--- TEXT PROVIDED ---
%%
Please Give to the Cinematheque Today!

November 29, 2016 - 8:49am
Posted by Jim Healy

Inferno in 3-D is coming to the Cinematheque in early 2017!

"Movies are the most powerful empathy machine in all the arts. When I go to a great movie I can live somebody else's life for a while. I can walk in somebody' else's shoes. I can see what it feels like to be a member of a different gender, a different race, a different economic class, to live in a different time, to have a different belief.

This is a liberalizing influence on me. It gives me a broader mind. It helps me to join my family of men and women on this planet. It helps me to identify with them, so I'm not just stuck being myself, day after day.

The great movies enlarge us, they civilize us, they make us more decent people."


Roger Ebert
        
As we approach the end of 2016, we hope you can reflect on how the UW Cinematheque has enriched your life this year.
%%
--- TO-DO LIST ---
• A. In the Cinematheque donation post, which film is coming in 3-D in early 2017?
• B. Repeat the Cinematheque donation post word for word, between "Inferno in 3-D" and "a different belief.", inclusive.
• C. Pick up the Cinematheque donation post after its final sentence and keep writing it.

--- RECORDS SUPPLIED ---
%%
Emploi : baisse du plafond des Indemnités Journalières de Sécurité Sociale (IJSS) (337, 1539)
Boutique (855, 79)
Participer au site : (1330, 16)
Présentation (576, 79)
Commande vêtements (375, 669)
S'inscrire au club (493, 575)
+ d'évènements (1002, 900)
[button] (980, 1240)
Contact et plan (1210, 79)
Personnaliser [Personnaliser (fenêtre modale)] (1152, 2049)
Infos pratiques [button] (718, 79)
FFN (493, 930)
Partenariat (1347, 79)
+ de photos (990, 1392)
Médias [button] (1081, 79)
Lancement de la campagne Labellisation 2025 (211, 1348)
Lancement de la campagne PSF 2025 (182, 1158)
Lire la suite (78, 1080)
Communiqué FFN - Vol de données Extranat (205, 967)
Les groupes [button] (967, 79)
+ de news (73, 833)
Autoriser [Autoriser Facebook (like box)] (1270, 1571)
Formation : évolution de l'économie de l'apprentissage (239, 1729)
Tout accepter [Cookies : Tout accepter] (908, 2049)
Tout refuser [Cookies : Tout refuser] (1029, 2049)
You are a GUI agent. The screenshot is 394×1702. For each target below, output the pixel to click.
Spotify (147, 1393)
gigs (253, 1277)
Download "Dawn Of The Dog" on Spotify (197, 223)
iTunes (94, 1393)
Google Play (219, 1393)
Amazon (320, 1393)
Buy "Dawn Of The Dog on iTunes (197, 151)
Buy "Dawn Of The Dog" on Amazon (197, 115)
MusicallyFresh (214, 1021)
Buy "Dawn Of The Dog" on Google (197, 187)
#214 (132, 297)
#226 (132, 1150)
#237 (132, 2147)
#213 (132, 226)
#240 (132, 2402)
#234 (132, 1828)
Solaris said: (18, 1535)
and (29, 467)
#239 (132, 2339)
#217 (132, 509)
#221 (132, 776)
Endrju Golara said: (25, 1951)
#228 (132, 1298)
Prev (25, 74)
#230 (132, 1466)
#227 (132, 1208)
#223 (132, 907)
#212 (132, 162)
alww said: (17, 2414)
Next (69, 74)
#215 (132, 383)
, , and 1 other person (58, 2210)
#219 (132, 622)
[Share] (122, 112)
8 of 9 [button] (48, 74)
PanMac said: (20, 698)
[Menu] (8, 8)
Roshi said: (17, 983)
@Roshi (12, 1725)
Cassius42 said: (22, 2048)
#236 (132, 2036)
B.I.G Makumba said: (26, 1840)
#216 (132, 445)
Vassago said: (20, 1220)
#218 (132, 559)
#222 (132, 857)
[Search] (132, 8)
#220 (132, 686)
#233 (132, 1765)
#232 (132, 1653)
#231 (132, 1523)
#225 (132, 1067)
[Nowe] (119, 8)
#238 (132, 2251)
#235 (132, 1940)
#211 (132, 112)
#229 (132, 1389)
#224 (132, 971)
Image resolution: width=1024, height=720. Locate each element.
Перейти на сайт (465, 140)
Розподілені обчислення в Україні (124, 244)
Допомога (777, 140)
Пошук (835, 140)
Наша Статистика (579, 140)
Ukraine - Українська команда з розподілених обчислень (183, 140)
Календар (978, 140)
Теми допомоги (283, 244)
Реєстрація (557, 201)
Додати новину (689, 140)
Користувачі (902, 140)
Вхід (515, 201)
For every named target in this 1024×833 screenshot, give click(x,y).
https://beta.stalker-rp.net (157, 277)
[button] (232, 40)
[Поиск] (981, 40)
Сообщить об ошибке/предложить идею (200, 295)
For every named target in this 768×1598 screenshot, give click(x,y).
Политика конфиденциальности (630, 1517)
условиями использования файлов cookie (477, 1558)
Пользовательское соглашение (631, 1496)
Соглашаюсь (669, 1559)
%%
--- FINAL ANSWERS ---
• A. Inferno

• B.
Inferno in 3-D is coming to the Cinematheque in early 2017!

"Movies are the most powerful empathy machine in all the arts. When I go to a great movie I can live somebody else's life for a while. I can walk in somebody' else's shoes. I can see what it feels like to be a member of a different gender, a different race, a different economic class, to live in a different time, to have a different belief.

• C.
This year, the Cinematheque has presented nearly 150 screenings and programs, all for free, in our regular venues at 4070 Vilas Hall, the Chazen Museum of Art, and the Marquee Theater at Union South. Our selections have included series devoted to 1960s musicals, new restorations from UCLA, new cinema from Mexico, Italian restorations, French tough guy actors, one-shot directors, and heroines of anime. Plus, retrospectives that paid homage to acclaimed international directors like Wim Wenders, Ingmar Bergman, and Brian De Palma, as well as centennial celebrations for the great movie stars Kirk Douglas and Olivia de Havilland. We welcomed speakers and artists like writer/director Andrew Bergman, UW Professor and author David Bordwell, filmmakers Peter Flynn and Ted Nakamura, and Robert Ryan biographer J.R. Jones. We brought you the first and, in some cases, only area theatrical screenings of such acclaimed new movies as Hitchcock-Truffaut;Miguel Gomes' epic Arabian Nights; Chantal Akerman's final work, No Home Movie; Brady Corbet's The Childhood of a Leader; Roberto Minervini's The Other Side; and coming up in December, Lewis Klahr's mesmerizing Sixty Six.

The equipment in our projection booth at the Cinematheque's main venue, 4070 Vilas Hall, allows us to maintain the highest standards of digital and 35mm film exhibition. Our venues remain a rarefied regular exhibitor of films shown in their beautiful, original 35mm format.

Our upcoming January-May calendar will begin with an exciting four-day series of programs in 3-D, presented with temporarily installed special equipment. Other early 2016 series will focus on Fox film restorations from the New York's Museum of Modern Art collection; the music of John Williams; and the avant-garde masterworks of Jean-Marie Straub and Danièle Huillet. You can also look forward to a healthy offering of new international cinema in our Premiere Showcase selections and other series!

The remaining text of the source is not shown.